**EXERCISE BRIEF:** Please copy, exactly as they appear below, the lines from the one containing "BDs & Magazines (459, 50)" through the one containing "768 × 1151 (234, 198)".

• • • • • • •

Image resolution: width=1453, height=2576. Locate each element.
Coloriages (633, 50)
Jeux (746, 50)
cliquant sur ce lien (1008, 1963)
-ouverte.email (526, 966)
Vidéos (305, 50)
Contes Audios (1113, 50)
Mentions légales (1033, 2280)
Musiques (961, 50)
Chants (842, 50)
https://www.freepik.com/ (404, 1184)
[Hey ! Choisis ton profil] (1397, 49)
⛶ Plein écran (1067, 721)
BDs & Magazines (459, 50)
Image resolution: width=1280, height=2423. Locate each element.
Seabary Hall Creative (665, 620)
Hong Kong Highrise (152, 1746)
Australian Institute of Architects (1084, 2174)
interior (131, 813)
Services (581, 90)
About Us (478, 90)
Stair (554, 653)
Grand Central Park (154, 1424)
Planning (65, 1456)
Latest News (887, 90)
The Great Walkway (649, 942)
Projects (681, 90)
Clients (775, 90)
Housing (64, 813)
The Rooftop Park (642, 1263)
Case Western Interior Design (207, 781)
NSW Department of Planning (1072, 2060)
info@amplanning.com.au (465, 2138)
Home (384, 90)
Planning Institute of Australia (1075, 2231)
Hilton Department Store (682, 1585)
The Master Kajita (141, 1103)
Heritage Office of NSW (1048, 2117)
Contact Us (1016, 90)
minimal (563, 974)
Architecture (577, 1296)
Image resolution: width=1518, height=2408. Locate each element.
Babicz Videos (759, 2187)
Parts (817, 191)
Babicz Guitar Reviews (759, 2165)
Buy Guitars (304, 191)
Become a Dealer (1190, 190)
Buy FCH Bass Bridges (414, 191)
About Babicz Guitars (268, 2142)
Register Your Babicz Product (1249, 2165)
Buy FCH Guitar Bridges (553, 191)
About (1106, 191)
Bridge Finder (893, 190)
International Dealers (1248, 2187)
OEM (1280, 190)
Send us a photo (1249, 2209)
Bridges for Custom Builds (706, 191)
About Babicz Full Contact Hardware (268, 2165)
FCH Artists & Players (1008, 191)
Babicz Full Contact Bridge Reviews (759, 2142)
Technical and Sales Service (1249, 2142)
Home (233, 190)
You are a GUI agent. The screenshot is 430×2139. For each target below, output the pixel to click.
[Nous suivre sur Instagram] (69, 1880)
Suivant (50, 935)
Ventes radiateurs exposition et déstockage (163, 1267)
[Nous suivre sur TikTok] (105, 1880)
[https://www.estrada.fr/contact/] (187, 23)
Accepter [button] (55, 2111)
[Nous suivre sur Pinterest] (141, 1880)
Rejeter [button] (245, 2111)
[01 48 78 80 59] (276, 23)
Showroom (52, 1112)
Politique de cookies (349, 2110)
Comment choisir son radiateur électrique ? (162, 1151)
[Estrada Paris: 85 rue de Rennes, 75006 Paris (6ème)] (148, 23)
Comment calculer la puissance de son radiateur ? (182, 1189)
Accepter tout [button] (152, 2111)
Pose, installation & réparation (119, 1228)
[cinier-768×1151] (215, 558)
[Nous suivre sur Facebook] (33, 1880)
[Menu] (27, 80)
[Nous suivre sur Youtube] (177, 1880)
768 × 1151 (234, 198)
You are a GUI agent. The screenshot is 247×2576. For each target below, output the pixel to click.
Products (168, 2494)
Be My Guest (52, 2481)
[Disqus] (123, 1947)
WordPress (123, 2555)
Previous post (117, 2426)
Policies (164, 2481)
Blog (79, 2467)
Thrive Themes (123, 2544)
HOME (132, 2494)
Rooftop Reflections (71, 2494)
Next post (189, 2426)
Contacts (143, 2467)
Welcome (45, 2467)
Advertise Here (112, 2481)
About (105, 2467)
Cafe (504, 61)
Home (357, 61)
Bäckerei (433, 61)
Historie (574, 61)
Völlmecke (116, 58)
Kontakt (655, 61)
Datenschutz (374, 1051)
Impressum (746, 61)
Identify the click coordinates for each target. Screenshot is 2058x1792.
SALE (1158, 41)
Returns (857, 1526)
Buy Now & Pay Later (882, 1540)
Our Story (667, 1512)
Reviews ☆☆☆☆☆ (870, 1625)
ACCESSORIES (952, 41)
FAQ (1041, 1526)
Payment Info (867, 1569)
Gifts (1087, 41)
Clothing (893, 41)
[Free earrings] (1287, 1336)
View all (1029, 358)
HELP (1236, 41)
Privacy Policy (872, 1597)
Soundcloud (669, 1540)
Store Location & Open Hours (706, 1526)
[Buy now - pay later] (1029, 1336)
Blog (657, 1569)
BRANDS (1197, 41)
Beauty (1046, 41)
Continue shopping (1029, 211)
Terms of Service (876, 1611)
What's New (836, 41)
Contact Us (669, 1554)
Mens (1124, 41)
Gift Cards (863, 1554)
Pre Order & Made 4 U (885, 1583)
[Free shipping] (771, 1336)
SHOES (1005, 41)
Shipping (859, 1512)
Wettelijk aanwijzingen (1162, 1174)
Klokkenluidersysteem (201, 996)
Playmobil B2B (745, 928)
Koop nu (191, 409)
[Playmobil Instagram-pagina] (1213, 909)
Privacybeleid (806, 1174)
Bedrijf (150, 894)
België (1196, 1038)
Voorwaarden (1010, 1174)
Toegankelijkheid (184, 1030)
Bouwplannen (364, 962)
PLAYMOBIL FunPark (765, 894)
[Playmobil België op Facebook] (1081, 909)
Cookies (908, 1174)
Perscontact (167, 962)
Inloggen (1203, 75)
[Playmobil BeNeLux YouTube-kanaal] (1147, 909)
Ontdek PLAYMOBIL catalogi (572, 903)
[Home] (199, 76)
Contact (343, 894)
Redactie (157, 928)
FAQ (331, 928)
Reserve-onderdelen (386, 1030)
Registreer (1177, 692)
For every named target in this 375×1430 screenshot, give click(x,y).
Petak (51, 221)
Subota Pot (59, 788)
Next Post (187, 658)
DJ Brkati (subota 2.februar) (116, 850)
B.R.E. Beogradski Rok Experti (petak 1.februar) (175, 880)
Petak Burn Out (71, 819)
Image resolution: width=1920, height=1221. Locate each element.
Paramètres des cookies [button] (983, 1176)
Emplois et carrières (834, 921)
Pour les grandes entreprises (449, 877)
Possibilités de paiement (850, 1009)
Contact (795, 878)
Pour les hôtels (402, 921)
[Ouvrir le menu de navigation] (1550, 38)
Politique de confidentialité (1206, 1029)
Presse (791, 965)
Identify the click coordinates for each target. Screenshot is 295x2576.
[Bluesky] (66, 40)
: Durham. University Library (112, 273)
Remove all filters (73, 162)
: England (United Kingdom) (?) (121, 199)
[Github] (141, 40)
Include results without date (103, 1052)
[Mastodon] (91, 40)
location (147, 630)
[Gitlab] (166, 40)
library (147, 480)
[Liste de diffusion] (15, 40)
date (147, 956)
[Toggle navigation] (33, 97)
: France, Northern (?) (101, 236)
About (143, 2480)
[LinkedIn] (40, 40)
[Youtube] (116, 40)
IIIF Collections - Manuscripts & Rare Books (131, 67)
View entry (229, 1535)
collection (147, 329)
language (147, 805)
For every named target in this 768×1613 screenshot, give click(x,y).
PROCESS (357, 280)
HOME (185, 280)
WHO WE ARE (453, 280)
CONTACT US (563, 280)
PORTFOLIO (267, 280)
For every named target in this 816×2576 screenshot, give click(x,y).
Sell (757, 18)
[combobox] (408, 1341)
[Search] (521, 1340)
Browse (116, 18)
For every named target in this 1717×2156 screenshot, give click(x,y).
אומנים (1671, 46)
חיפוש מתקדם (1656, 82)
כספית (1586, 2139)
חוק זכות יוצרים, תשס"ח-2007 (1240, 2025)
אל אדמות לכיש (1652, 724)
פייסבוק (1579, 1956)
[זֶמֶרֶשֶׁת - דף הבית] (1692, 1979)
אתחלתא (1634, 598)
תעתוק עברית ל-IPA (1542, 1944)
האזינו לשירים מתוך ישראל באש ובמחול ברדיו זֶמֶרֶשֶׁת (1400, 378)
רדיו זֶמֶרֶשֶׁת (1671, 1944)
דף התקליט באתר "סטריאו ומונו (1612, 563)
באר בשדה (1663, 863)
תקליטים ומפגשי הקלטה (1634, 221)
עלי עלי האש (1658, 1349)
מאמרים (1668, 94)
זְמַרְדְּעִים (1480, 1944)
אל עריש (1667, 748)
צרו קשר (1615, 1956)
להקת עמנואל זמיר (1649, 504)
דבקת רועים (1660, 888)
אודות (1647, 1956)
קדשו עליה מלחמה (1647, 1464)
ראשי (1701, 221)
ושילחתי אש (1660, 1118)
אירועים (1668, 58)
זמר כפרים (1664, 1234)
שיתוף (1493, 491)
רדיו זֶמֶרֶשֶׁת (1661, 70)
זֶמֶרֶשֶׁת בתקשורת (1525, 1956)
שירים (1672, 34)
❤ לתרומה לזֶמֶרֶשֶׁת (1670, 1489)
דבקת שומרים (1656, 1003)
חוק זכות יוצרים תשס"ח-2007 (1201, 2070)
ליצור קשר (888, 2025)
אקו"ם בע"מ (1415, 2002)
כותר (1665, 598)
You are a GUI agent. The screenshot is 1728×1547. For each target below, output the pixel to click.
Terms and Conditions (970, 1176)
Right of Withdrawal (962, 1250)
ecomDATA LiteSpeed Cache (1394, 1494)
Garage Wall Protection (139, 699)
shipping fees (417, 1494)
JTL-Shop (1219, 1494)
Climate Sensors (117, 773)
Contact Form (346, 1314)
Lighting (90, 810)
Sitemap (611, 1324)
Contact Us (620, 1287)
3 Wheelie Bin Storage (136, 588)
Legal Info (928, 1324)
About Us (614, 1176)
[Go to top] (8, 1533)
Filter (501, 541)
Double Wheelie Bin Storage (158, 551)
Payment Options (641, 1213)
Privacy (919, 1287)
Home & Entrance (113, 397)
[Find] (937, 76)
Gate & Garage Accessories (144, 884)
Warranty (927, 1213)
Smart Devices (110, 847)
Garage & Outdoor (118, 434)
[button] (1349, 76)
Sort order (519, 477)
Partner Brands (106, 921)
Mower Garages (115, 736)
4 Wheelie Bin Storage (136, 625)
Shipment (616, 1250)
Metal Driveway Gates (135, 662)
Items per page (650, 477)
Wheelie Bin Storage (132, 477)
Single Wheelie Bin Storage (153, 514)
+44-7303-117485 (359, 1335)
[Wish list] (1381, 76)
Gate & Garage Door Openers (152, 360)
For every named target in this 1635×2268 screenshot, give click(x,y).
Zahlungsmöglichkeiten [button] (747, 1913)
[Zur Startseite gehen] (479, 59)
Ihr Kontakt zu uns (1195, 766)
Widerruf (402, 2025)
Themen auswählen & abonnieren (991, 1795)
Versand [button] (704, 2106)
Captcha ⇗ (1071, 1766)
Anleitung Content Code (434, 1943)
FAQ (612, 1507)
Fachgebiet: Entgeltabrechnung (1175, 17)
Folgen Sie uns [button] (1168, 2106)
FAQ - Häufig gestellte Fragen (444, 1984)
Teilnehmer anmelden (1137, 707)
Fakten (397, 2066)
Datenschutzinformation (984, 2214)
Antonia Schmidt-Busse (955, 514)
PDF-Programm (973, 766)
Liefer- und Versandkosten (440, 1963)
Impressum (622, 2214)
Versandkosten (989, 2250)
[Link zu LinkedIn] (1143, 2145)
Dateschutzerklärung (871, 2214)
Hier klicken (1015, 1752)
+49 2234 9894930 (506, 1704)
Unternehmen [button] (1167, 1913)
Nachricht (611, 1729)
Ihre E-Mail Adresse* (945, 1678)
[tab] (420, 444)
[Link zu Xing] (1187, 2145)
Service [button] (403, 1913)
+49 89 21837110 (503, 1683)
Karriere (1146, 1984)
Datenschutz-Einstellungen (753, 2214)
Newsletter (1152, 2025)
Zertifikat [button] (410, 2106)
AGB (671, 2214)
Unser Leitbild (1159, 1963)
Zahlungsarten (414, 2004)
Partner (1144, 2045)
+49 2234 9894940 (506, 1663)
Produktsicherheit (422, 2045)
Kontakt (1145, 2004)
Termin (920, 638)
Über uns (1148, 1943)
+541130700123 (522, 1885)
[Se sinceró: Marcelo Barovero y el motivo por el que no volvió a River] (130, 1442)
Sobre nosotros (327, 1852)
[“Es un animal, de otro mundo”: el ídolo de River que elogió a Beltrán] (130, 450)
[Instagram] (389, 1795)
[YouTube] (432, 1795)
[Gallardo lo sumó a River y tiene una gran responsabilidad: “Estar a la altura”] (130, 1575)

• • • • • • •

**SOLUTION FOR THIS EXERCISE:**
BDs & Magazines (459, 50)
Image resolution: width=1280, height=2423. Locate each element.
Seabary Hall Creative (665, 620)
Hong Kong Highrise (152, 1746)
Australian Institute of Architects (1084, 2174)
interior (131, 813)
Services (581, 90)
About Us (478, 90)
Stair (554, 653)
Grand Central Park (154, 1424)
Planning (65, 1456)
Latest News (887, 90)
The Great Walkway (649, 942)
Projects (681, 90)
Clients (775, 90)
Housing (64, 813)
The Rooftop Park (642, 1263)
Case Western Interior Design (207, 781)
NSW Department of Planning (1072, 2060)
info@amplanning.com.au (465, 2138)
Home (384, 90)
Planning Institute of Australia (1075, 2231)
Hilton Department Store (682, 1585)
The Master Kajita (141, 1103)
Heritage Office of NSW (1048, 2117)
Contact Us (1016, 90)
minimal (563, 974)
Architecture (577, 1296)
Image resolution: width=1518, height=2408. Locate each element.
Babicz Videos (759, 2187)
Parts (817, 191)
Babicz Guitar Reviews (759, 2165)
Buy Guitars (304, 191)
Become a Dealer (1190, 190)
Buy FCH Bass Bridges (414, 191)
About Babicz Guitars (268, 2142)
Register Your Babicz Product (1249, 2165)
Buy FCH Guitar Bridges (553, 191)
About (1106, 191)
Bridge Finder (893, 190)
International Dealers (1248, 2187)
OEM (1280, 190)
Send us a photo (1249, 2209)
Bridges for Custom Builds (706, 191)
About Babicz Full Contact Hardware (268, 2165)
FCH Artists & Players (1008, 191)
Babicz Full Contact Bridge Reviews (759, 2142)
Technical and Sales Service (1249, 2142)
Home (233, 190)
You are a GUI agent. The screenshot is 430×2139. For each target below, output the pixel to click.
[Nous suivre sur Instagram] (69, 1880)
Suivant (50, 935)
Ventes radiateurs exposition et déstockage (163, 1267)
[Nous suivre sur TikTok] (105, 1880)
[https://www.estrada.fr/contact/] (187, 23)
Accepter [button] (55, 2111)
[Nous suivre sur Pinterest] (141, 1880)
Rejeter [button] (245, 2111)
[01 48 78 80 59] (276, 23)
Showroom (52, 1112)
Politique de cookies (349, 2110)
Comment choisir son radiateur électrique ? (162, 1151)
[Estrada Paris: 85 rue de Rennes, 75006 Paris (6ème)] (148, 23)
Comment calculer la puissance de son radiateur ? (182, 1189)
Accepter tout [button] (152, 2111)
Pose, installation & réparation (119, 1228)
[cinier-768×1151] (215, 558)
[Nous suivre sur Facebook] (33, 1880)
[Menu] (27, 80)
[Nous suivre sur Youtube] (177, 1880)
768 × 1151 (234, 198)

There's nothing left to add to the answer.